Activity.
Look below for the line with "Login Customizer (524, 142)", then give it again exactly, along with every line that comes after it, the final line included.

Data supplied.
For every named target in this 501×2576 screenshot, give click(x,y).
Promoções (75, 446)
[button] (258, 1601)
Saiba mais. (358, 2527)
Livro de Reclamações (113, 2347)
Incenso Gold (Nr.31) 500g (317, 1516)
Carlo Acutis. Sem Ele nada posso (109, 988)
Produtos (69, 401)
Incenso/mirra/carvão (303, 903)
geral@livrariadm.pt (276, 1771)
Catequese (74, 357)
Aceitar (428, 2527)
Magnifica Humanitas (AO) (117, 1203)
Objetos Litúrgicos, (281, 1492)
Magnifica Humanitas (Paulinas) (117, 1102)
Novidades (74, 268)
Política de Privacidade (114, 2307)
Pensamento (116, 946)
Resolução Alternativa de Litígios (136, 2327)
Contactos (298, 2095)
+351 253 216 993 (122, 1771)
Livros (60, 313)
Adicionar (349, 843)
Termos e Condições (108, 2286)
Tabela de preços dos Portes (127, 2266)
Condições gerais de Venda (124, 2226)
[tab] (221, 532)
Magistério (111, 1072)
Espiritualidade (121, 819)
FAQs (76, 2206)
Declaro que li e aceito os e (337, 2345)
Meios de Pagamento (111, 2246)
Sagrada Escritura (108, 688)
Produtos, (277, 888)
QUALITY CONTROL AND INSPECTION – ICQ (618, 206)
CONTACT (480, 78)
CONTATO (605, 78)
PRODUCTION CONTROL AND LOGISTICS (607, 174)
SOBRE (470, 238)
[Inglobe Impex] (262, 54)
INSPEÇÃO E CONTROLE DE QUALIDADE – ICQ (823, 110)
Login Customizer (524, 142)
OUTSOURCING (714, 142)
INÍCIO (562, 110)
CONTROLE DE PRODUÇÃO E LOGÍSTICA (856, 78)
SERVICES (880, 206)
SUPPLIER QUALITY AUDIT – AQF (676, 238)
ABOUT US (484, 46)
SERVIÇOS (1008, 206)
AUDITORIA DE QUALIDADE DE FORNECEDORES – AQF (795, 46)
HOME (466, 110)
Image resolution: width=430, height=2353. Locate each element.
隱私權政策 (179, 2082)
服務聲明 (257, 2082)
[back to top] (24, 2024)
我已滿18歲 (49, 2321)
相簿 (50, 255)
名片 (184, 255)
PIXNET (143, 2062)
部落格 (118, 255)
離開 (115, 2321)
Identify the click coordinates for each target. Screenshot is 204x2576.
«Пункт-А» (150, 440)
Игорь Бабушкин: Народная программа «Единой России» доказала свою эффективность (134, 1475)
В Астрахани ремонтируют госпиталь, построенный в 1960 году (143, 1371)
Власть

Answer section.
Login Customizer (524, 142)
OUTSOURCING (714, 142)
INÍCIO (562, 110)
CONTROLE DE PRODUÇÃO E LOGÍSTICA (856, 78)
SERVICES (880, 206)
SUPPLIER QUALITY AUDIT – AQF (676, 238)
ABOUT US (484, 46)
SERVIÇOS (1008, 206)
AUDITORIA DE QUALIDADE DE FORNECEDORES – AQF (795, 46)
HOME (466, 110)
Image resolution: width=430, height=2353. Locate each element.
隱私權政策 (179, 2082)
服務聲明 (257, 2082)
[back to top] (24, 2024)
我已滿18歲 (49, 2321)
相簿 (50, 255)
名片 (184, 255)
PIXNET (143, 2062)
部落格 (118, 255)
離開 (115, 2321)
Identify the click coordinates for each target. Screenshot is 204x2576.
«Пункт-А» (150, 440)
Игорь Бабушкин: Народная программа «Единой России» доказала свою эффективность (134, 1475)
В Астрахани ремонтируют госпиталь, построенный в 1960 году (143, 1371)
Власть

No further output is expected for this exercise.